## Written exercise A
In the passage about knuckleball tryouts, how many years did Charlie Hough spend in MLB?
## Written exercise B
Can you repeat the knuckleball passage, starting at the words "I finally drove" and stopping after "24-year MLB legend.", and swap "Long Beach" for "San Diego"?
## Written exercise C
Could you carry on the knuckleball passage from where it stops?

-------- Page

I attended every tryout I could, and they were plentiful in the Southwest. I expected each tryout to turn out as well as the Reds tryout, but I was told the same thing over and over again by every scout for every team:

“This is really cool, but I don’t know how to appraise this skill.”

Over and over and over again.

I finally drove out to Long Beach, California, for a tryout when I was told to shut it down just three pitches into my bullpen. And it angered me. I threw my stuff in the dugout when the scout calmed me down. He just wanted to see me throw last for some strange reason. I sat down skeptically. 

Meeting Charlie Hough & RA Dickey

Charlie Hough and I at his home in Southern California

When Charlie Hough arrived to the ballpark, I finally understood why the scout was saving me. I’d taped Hough’s card to my childhood bedroom wall and was about to throw for the 24-year MLB legend.

After the dust settled, he gave me his phone number on a crumpled piece of paper. 

Charlie Hough called me, “Horse(bleep) with potential,” and I’d never been prouder.

He thinks I have potential!

Exactly two weeks later, I called the legendary knuckleballer who invited me out to his house in Orange County, California, where he’d mentor me. We’d throw bullpens and live at-bats at a nearby community college with RA Dickey. And over the course of a few months, he taught me all that I needed to know. 

In those early days, RA Dickey was not very good. The Rangers had instructed him to “throw like Wakefield” and had a hard time adjusting as a first-round draft pick throwing 95 miles per hour. In fact, his arm was so quick that he looked like he was passively aggressively making fun of the knuckleball with his ultra-low effort delivery at 65 miles per hour.

Through the years, RA Dickey would have an identity crisis until he let the real RA win the battle. He decided that if he was going to throw the knuckleball, then he’d do it his way by throwing it hard. And it sure paid off.

----------------
-------- Recorded data

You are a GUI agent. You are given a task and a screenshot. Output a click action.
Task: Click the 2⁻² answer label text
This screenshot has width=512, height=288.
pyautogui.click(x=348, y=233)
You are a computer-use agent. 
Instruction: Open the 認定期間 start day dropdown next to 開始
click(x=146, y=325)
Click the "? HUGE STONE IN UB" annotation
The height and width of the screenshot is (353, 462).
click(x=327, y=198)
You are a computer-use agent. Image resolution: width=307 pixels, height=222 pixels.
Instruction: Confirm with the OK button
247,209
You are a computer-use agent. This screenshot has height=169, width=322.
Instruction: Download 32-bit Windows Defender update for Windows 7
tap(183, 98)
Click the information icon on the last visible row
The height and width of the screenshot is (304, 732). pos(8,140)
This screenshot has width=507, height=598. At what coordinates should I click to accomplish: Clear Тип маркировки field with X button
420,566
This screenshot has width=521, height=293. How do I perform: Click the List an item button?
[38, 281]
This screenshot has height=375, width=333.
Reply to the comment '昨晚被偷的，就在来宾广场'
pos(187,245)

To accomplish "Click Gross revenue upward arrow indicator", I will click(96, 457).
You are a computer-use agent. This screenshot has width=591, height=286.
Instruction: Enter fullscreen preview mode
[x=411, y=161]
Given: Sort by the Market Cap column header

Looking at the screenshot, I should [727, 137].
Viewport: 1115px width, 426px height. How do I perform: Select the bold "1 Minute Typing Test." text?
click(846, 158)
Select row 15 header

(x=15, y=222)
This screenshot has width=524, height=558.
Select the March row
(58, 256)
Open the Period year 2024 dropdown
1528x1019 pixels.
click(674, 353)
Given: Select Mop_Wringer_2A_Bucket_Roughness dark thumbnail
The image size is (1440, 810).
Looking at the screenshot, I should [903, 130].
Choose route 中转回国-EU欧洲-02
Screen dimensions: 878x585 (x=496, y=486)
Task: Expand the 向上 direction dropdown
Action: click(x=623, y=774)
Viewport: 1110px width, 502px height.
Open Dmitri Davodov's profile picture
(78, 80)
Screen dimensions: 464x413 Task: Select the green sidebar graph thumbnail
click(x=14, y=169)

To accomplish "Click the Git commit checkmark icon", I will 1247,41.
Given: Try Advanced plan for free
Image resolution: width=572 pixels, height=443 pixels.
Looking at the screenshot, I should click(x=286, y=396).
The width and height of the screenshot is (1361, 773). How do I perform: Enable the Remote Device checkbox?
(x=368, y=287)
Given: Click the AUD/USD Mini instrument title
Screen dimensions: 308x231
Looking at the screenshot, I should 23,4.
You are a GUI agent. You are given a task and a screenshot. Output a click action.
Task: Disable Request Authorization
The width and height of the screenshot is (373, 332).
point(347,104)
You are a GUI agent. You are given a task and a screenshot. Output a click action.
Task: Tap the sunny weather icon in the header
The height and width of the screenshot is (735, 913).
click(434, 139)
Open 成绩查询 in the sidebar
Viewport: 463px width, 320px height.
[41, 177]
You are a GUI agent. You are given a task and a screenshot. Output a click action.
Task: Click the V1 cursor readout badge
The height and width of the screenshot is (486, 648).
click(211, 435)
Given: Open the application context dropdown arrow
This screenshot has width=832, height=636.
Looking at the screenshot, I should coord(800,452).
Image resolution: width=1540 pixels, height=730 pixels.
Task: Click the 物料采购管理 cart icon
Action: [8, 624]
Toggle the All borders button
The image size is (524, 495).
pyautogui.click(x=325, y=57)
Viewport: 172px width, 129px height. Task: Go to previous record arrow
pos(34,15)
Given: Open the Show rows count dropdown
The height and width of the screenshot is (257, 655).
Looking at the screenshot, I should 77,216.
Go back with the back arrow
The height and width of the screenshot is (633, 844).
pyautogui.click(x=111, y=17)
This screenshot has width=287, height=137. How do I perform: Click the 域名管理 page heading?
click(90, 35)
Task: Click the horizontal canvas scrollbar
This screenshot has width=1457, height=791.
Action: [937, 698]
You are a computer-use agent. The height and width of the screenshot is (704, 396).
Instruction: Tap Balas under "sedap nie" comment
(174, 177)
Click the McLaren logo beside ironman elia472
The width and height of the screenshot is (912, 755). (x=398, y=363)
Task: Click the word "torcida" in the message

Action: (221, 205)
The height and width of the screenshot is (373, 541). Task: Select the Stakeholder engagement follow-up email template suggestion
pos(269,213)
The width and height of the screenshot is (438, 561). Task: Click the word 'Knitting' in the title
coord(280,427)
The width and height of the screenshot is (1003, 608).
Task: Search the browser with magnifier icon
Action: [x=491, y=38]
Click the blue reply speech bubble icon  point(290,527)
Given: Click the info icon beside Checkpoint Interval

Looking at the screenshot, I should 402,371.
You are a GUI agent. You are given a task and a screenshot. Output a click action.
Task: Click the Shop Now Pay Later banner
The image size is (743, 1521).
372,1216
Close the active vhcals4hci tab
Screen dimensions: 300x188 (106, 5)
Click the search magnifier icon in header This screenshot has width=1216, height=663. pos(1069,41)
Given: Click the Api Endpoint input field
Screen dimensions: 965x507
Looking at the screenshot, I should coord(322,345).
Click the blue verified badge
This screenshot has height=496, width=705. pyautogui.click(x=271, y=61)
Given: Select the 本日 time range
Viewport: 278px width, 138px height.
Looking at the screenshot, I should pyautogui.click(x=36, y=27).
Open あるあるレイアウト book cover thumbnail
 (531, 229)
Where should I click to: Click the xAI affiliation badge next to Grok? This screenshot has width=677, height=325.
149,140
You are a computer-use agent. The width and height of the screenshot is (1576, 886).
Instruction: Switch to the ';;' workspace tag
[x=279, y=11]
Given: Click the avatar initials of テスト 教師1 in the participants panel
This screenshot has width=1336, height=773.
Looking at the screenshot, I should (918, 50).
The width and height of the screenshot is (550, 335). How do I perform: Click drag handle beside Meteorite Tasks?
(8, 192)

----------------

## Reply A
24 years.

## Reply B
I finally drove out to San Diego, California, for a tryout when I was told to shut it down just three pitches into my bullpen. And it angered me. I threw my stuff in the dugout when the scout calmed me down. He just wanted to see me throw last for some strange reason. I sat down skeptically. 

Meeting Charlie Hough & RA Dickey

Charlie Hough and I at his home in Southern California

When Charlie Hough arrived to the ballpark, I finally understood why the scout was saving me. I’d taped Hough’s card to my childhood bedroom wall and was about to throw for the 24-year MLB legend.

## Reply C
But after months of bullpens and live-at bats back in those early days, Charlie Hough eventually asked me, “Kid, are you ready?”

“Ready for what?” I asked.

“Ready for pro ball?”

My First Pro Contract

Charlie Hough helped me land my first professional contract for the Lincoln Saltdogs of the American Association. I was in the changing room at my bar’s fancy restaurant getting ready for a shift when the Saltdogs called asking where they could fax the contract.

I rummaged around my wallet to find my father’s business card. I gave him his fax number and he called me mystified the next morning.

“Is this real?” he asked.

I responded with a confident, “Yes,” marking one of the proudest moments of my life.

He signed it, sent it back and I started a bumpy minor league career that would shoot me to Australia, Taiwan and all over the independent minor leagues in the United States and Canada.

My first pro appearance, in the pre-season in front of a nearly packed house in Lincoln, Nebraska, was a proud but difficult moment for me. I was called in out of the bullpen to face Fernando Valenzuela’s son who’d already hit two homers and a double that day. I struck him out, walked the next guy and then rolled over a double play to end the inning.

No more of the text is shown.